[Dataset entries]
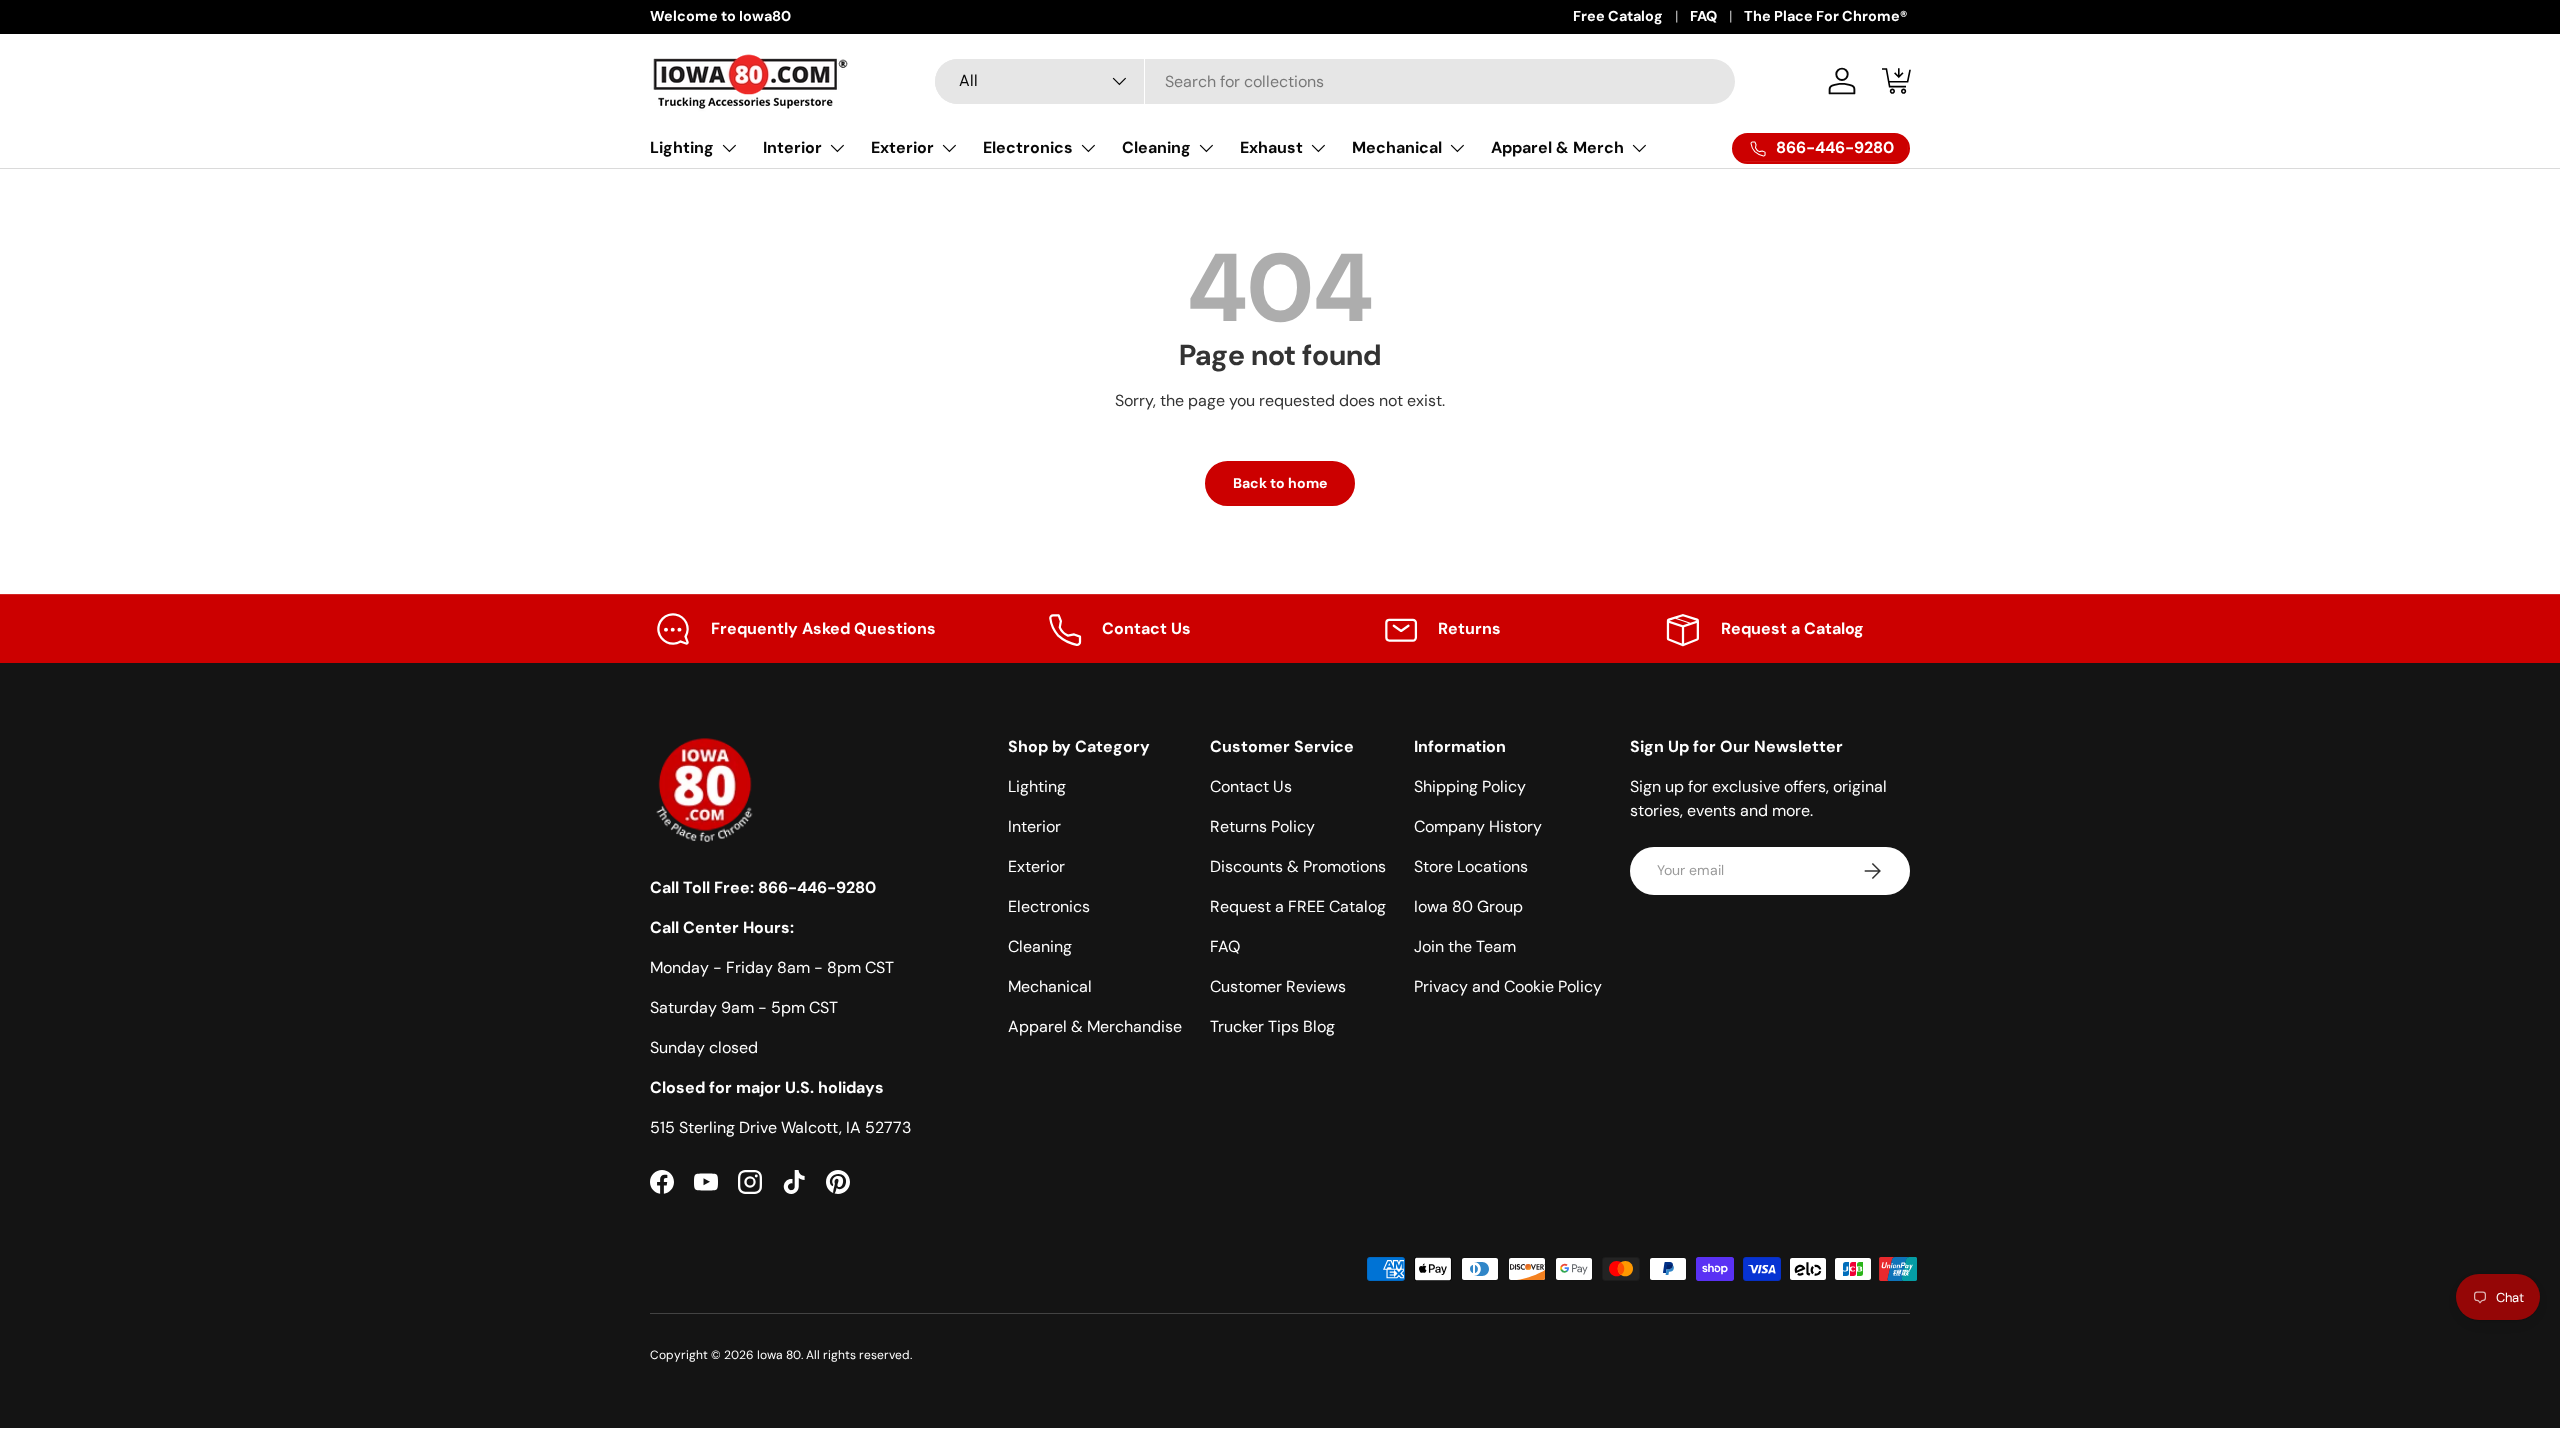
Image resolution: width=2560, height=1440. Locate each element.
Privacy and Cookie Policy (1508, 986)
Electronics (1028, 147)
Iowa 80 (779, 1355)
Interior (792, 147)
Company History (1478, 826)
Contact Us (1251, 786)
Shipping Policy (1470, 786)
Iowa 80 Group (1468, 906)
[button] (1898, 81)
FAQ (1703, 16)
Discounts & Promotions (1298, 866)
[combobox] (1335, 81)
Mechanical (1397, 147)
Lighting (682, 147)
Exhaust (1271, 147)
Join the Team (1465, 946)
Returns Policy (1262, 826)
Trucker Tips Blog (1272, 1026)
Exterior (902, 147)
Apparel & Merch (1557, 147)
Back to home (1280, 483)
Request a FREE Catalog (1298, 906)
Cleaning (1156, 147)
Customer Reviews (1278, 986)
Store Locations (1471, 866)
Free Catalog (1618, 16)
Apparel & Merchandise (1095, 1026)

Try it: Every line of the data should be transcribed exactly. Omit the images.

Answer to this exercise:
Image resolution: width=2560, height=1440. Locate each element.
Privacy and Cookie Policy (1508, 986)
Electronics (1028, 147)
Iowa 80 (779, 1355)
Interior (792, 147)
Company History (1478, 826)
Contact Us (1251, 786)
Shipping Policy (1470, 786)
Iowa 80 Group (1468, 906)
[button] (1898, 81)
FAQ (1703, 16)
Discounts & Promotions (1298, 866)
[combobox] (1335, 81)
Mechanical (1397, 147)
Lighting (682, 147)
Exhaust (1271, 147)
Join the Team (1465, 946)
Returns Policy (1262, 826)
Trucker Tips Blog (1272, 1026)
Exterior (902, 147)
Apparel & Merch (1557, 147)
Back to home (1280, 483)
Request a FREE Catalog (1298, 906)
Cleaning (1156, 147)
Customer Reviews (1278, 986)
Store Locations (1471, 866)
Free Catalog (1618, 16)
Apparel & Merchandise (1095, 1026)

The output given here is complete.